Un cap dangereux pour Haïti

Jean Erich René

erichrene@bell.net

La crise politique atteint tous les compartiments de la société haïtienne. Sa complexification est particulièrement due à un débordement tout à fait arbitraire de l’Exécutif durant ces 50 dernières années. Selon Habermas, une telle situation s’explique par la mise en péril du principe de séparation des 3 pouvoirs. Le droit à la parole est tout à fait indispensable à la prise de décisions. En Haïti le procès politique au Parlement est à sens unique avec des députés j’approuve. L’espace public haïtien est maitrisé par le Parti au pouvoir.

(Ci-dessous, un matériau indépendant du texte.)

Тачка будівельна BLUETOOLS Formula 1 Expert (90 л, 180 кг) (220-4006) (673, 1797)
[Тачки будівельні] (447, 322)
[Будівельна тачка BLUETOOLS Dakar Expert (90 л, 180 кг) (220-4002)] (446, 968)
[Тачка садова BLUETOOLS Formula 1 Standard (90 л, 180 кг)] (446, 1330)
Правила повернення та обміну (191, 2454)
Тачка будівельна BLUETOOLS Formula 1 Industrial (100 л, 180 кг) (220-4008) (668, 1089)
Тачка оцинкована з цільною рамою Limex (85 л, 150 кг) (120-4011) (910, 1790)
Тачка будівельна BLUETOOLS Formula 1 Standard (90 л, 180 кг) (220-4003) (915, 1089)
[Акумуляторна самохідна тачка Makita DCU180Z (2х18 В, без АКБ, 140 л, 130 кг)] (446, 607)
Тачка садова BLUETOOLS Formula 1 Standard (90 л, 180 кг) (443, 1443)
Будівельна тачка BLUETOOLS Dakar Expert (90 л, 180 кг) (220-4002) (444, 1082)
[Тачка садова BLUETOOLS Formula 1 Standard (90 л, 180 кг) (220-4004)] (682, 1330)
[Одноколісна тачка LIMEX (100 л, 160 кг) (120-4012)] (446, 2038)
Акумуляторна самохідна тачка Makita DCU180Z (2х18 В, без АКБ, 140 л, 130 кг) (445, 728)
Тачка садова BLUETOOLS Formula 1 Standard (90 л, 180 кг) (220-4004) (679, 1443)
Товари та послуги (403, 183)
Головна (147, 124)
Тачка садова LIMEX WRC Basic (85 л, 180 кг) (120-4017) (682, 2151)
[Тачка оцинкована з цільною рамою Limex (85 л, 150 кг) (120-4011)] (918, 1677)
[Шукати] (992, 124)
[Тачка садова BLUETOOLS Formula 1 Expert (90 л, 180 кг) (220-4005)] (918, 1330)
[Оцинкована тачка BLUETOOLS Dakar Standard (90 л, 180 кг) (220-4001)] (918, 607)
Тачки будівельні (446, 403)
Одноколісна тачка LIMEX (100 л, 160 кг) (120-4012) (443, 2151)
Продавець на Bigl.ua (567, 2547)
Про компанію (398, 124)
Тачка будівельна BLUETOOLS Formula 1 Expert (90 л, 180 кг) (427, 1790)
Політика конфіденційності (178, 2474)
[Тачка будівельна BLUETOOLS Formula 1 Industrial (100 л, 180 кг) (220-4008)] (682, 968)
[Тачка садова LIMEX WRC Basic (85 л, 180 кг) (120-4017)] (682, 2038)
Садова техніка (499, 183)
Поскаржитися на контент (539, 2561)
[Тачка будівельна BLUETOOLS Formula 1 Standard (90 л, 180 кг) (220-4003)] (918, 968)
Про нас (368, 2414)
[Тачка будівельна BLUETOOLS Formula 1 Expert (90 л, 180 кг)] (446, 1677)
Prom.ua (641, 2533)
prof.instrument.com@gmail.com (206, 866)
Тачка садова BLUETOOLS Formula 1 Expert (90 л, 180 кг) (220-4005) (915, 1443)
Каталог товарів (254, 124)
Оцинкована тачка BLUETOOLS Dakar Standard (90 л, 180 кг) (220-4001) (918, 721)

Comment parler de démocratie quand les représentants de la majorité des Partis sont au service du Pouvoir en place. Des acteurs d’horizons divers s’entendent non pour le triomphe d’une cause commune mais en vue du sauvetage individuel.

Dans une société en pleine déliquescence la politique l’emporte sur tous les tableaux. Les priorités telles que, aliment, logement, sécurité éducation, santé etc. deviennent secondaires. Les séquelles laissées par le tremblement de terre du 12 Janvier 2010 sont vouées aux calendres. Le paradoxe de l’histoire nous enseigne qu’une barque nationale à la dérive est parfois récupérée par le plus vil des matelots mais souvent pour le pire. L’Allemagne Nazi nous a offert l’exemple combien convaincant de ce caporal nommé Hitler qui a bouleversé l’histoire du Monde. La France après les nombreuses turpitudes entrainées par la chute de la Monarchie a connu des moments difficiles sous l’Empire du capitaine d’artillerie nommé Napoléon. Dans les deux cas l’histoire termine toujours sur une triste note.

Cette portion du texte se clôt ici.